An instance: I understand that Union Pacific has raised the speed limit for unit coal trains to 96 km/h, and presumably provided the required motive power in order to reduce the interference with fast container trains. A single organisation could determine that the benefit to the container service was worth the cost to the coal operation. Can one imagine that happening if coal and containers were moved by two different companies? And how would a separate infrastructure and dispatching entity balance the priorities of the two operations?

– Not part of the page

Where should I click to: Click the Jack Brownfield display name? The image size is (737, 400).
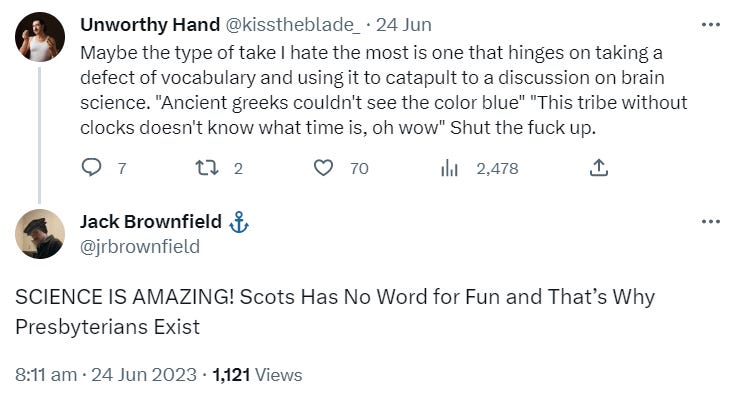151,221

Of course, the counter-example is passenger services - both Amtrak and commuter. In those cases, however, there was no escaping the need for public subsidy, and in the case of Amtrak and some commuter operations the public authorities decided that it would be improper simply to pour money into private companies. In some commuter operations, nevertheless, private companies have been awarded contracts to operate the service. In some instances the same railroad both owns the line and operates the service. With proper cost accounting and clear specification of the service to be subsidised, it seems to me that this can continue to work.
Not only does the article underestimate the advantages of unified ownership and operation, I believe it overstates the advantages of infrastructure separation, although it concedes that Banverket (Sweden’s infrastructure provider) has not done as well as SJ (Sweden’s railway operator).